Nonlinear Dynamics 1: Geometry of Chaos

An advanced introduction to nonlinear dynamics, with emphasis on methods used to analyze chaotic dynamical systems encountered in science and engineering.

About The Course

The theory developed here (that you will not find in any other course :) has much in common with (and complements) statistical mechanics and field theory courses; partition functions and transfer operators are applied to computation of observables and spectra of chaotic systems.

Nonlinear dynamics I: Geometry of chaos (this course)
  • Topology of flows - how to enumerate orbits, Smale horseshoes
  • Dynamics, quantitative - periodic orbits, local stability
  • Role of symmetries in dynamics
Nonlinear dynamics II: Chaos rules (second course)
  • Transfer operators - statistical distributions in dynamics
  • Spectroscopy of chaotic systems
  • dynamical zeta functions
  • Dynamical theory of turbulence
The course is in part an advanced seminar in nonlinear dynamics, aimed at PhD students, postdoctoral fellows and advanced undergraduates in physics, mathematics, chemistry and engineering.

Frequently Asked Questions

Can I get a Statement of Accomplishment after completing this class?
Yes. Students who successfully complete the class can receive a Statement of Accomplishment signed by the instructors.

What resources will I need for this class?
An internet connection, python 2.7 (downloadable for free from website)

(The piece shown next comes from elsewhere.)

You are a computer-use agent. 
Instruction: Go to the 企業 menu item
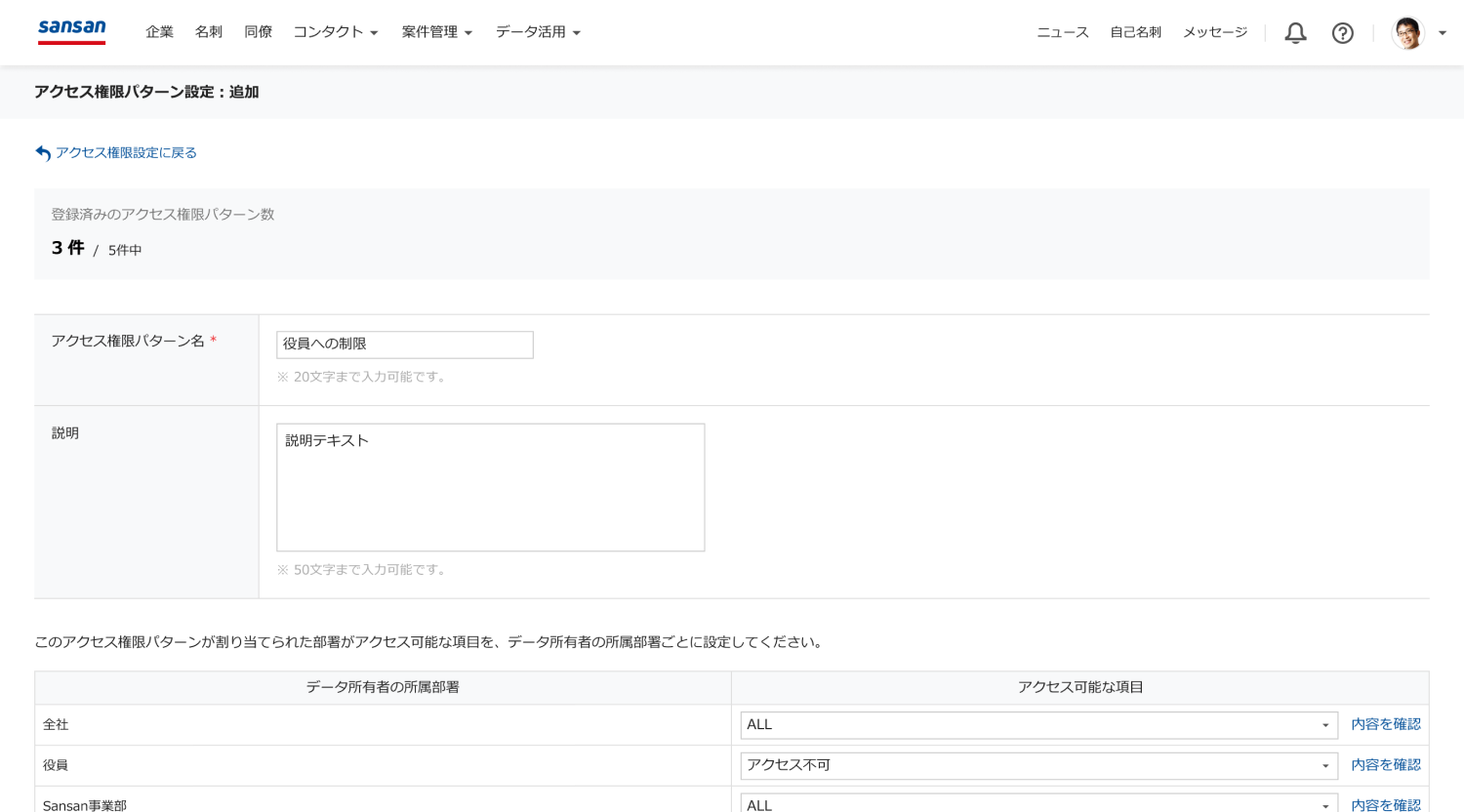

What background is expected for learners in this class?
Prior knowledge of linear algebra, calculus, differential equations, a strong drive to learn and an inquisitive mind. For more detail, read this.

Recommended Background

Familiarity with basic concepts in linear algebra, calculus, and probability theory. Specifically, ability to understand simple equations involving vectors and matrices, differentiate simple functions, and understand what a probability distribution is. For the exercises, some familiarity with Matlab or Octave would be helpful.